Whenever I'm setting up a new rural base of operations in the forest, whether it be camping / squatting / or working,I always make it a point to know what types of critter folk are out there lurking around at night. So I've taken to the habit of placing game cameras around my neck of the woods. Here's a couple noteworthy flicks I caught this year using various types of game cameras.


----------



## Deleted member 125 (Dec 22, 2015)

holy shit is that a puma?

the first one, the second is obviously some kind of stray cat.


----------



## Rolling Blackouts (Dec 22, 2015)

She's about 200lbs, and was following a small pack of boar. I'd been tracking her for two weeks, and was so stoked to actually get this shot.
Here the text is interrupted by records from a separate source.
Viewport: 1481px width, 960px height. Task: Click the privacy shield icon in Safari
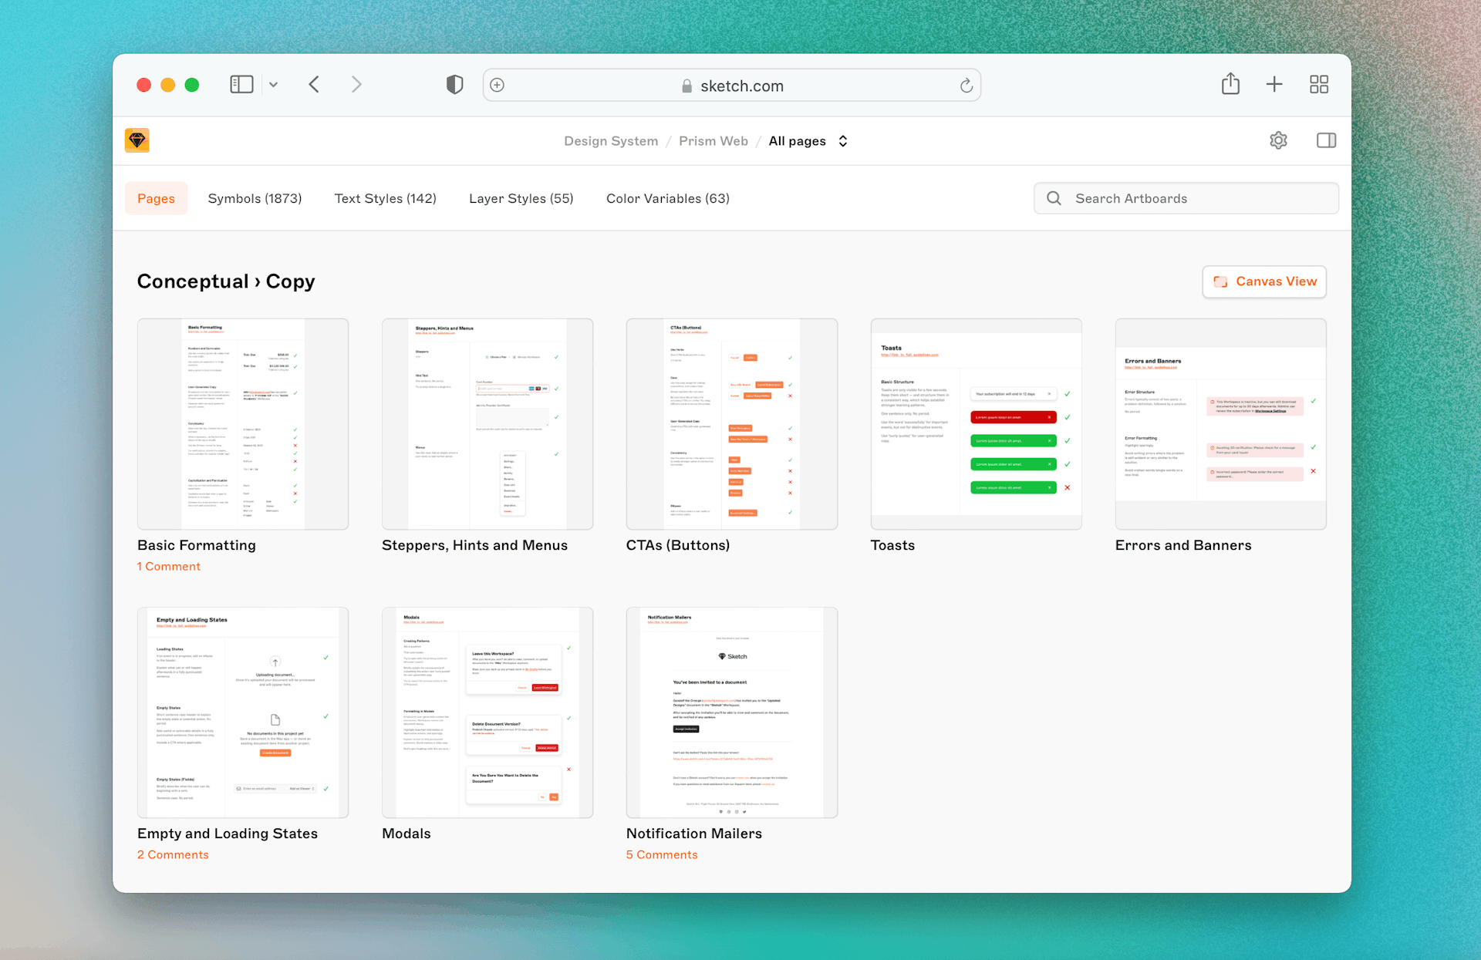(454, 84)
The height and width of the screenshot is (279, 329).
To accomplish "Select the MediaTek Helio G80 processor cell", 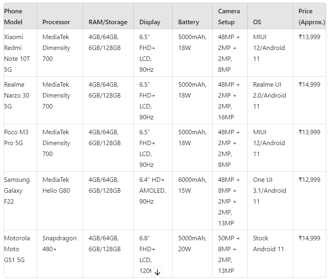I will [60, 201].
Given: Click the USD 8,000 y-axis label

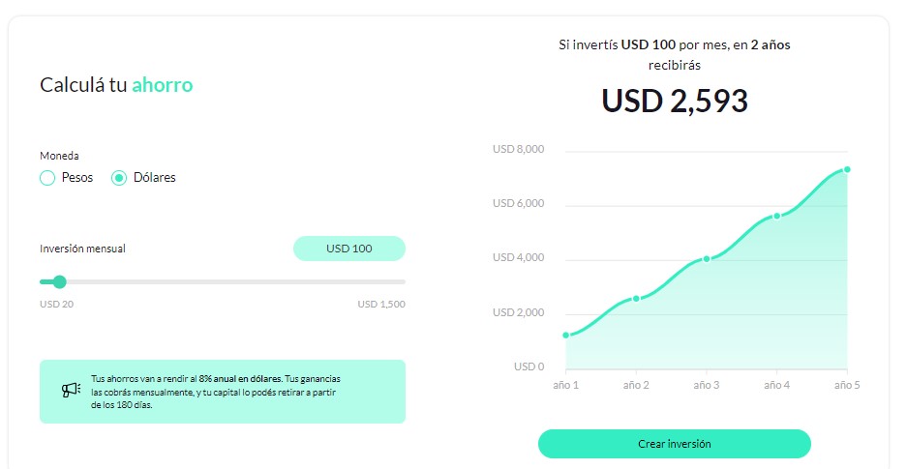Looking at the screenshot, I should coord(518,150).
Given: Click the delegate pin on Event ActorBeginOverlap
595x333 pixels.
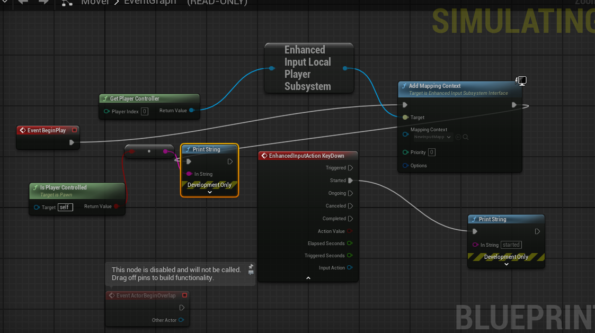Looking at the screenshot, I should [x=184, y=295].
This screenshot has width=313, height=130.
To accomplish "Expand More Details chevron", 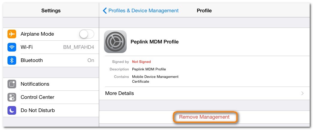I will point(303,93).
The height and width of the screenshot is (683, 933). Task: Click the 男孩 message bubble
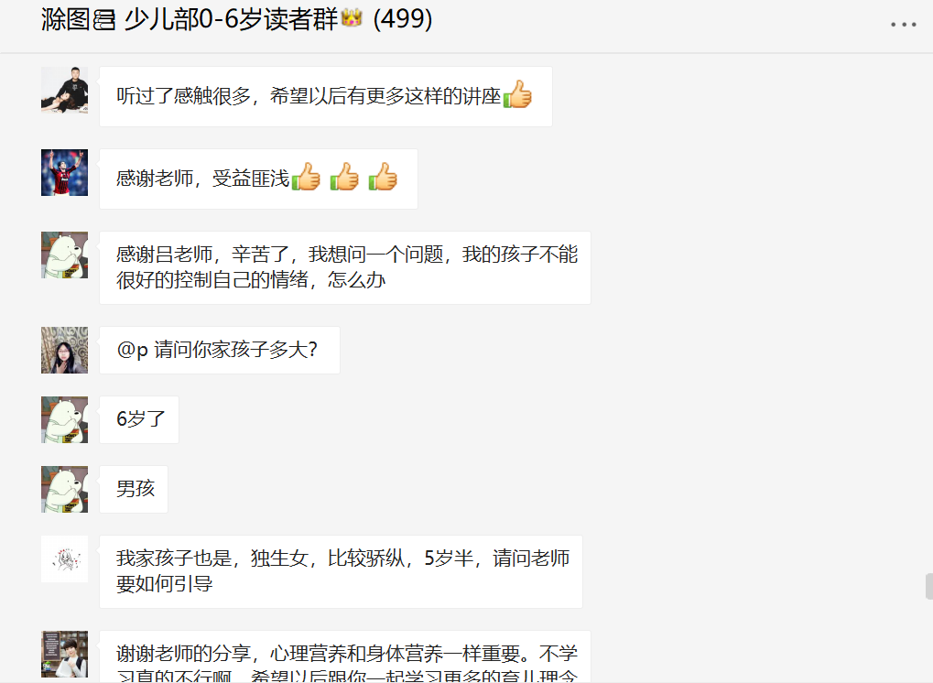point(134,489)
It took another week of hiking, but I found one of her kill dens as well.


----------



## Kal (Dec 23, 2015)

Awesome pictures.


----------



## Dmac (Dec 23, 2015)

how much did your cameras cost? 75 - 100$ ?


----------



## Rolling Blackouts (Dec 24, 2015)

The bushnell was about a grand (using it for work) and the Moultrie was $60. The latter being greatly inferior in terms of flash, megapixel, and motion sensor range. Will definitely buy some in the $200 range later this year.


----------



## Dmac (Dec 24, 2015)

Is the flash, an infra red flash? cuz a regular flash, would be fine for game, but would alert any intruders to the cameras presence. I have thought about getting one to keep watch on my stuff, (from theft, etc).


----------



## Rolling Blackouts (Dec 24, 2015)

The higher end cameras seem to have both options, but the low budget ones are just a weak flash. They can both to hard wired like any other surveillance camera as well.


----------